- [EXERCISE BRIEF]: The entries are to be repeated verbatim, with nothing left out.

[[ INPUT MATERIAL open ]]

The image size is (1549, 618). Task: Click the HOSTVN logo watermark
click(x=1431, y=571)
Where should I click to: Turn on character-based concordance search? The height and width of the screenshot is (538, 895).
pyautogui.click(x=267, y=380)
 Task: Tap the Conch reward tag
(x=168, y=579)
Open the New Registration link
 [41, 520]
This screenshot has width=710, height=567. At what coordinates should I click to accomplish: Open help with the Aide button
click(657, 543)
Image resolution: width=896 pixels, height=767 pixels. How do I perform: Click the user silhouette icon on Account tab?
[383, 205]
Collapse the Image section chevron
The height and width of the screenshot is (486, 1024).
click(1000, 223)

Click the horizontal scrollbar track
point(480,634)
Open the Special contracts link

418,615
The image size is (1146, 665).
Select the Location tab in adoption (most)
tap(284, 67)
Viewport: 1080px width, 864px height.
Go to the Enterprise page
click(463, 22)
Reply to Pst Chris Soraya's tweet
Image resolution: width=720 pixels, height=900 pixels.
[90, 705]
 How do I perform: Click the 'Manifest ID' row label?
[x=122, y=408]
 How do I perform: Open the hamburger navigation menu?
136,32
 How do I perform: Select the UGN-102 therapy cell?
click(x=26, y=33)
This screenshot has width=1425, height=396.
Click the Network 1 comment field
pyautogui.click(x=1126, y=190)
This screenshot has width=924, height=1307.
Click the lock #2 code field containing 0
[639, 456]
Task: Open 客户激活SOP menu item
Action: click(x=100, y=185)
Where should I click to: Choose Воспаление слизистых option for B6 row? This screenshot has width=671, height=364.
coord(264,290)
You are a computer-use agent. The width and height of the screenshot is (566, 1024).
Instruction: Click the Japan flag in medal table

[[ INPUT MATERIAL closed ]]

- [TASK SOLUTION]:
The image size is (1549, 618). Task: Click the HOSTVN logo watermark
click(x=1431, y=571)
Where should I click to: Turn on character-based concordance search? The height and width of the screenshot is (538, 895).
pyautogui.click(x=267, y=380)
 Task: Tap the Conch reward tag
(x=168, y=579)
Open the New Registration link
 [41, 520]
This screenshot has width=710, height=567. At what coordinates should I click to accomplish: Open help with the Aide button
click(657, 543)
Image resolution: width=896 pixels, height=767 pixels. How do I perform: Click the user silhouette icon on Account tab?
[383, 205]
Collapse the Image section chevron
The height and width of the screenshot is (486, 1024).
click(1000, 223)

Click the horizontal scrollbar track
point(480,634)
Open the Special contracts link

418,615
The image size is (1146, 665).
Select the Location tab in adoption (most)
tap(284, 67)
Viewport: 1080px width, 864px height.
Go to the Enterprise page
click(463, 22)
Reply to Pst Chris Soraya's tweet
Image resolution: width=720 pixels, height=900 pixels.
[90, 705]
 How do I perform: Click the 'Manifest ID' row label?
[x=122, y=408]
 How do I perform: Open the hamburger navigation menu?
136,32
 How do I perform: Select the UGN-102 therapy cell?
click(x=26, y=33)
This screenshot has width=1425, height=396.
Click the Network 1 comment field
pyautogui.click(x=1126, y=190)
This screenshot has width=924, height=1307.
Click the lock #2 code field containing 0
[639, 456]
Task: Open 客户激活SOP menu item
Action: click(x=100, y=185)
Where should I click to: Choose Воспаление слизистых option for B6 row? This screenshot has width=671, height=364.
coord(264,290)
You are a computer-use agent. The width and height of the screenshot is (566, 1024).
Instruction: Click the Japan flag in medal table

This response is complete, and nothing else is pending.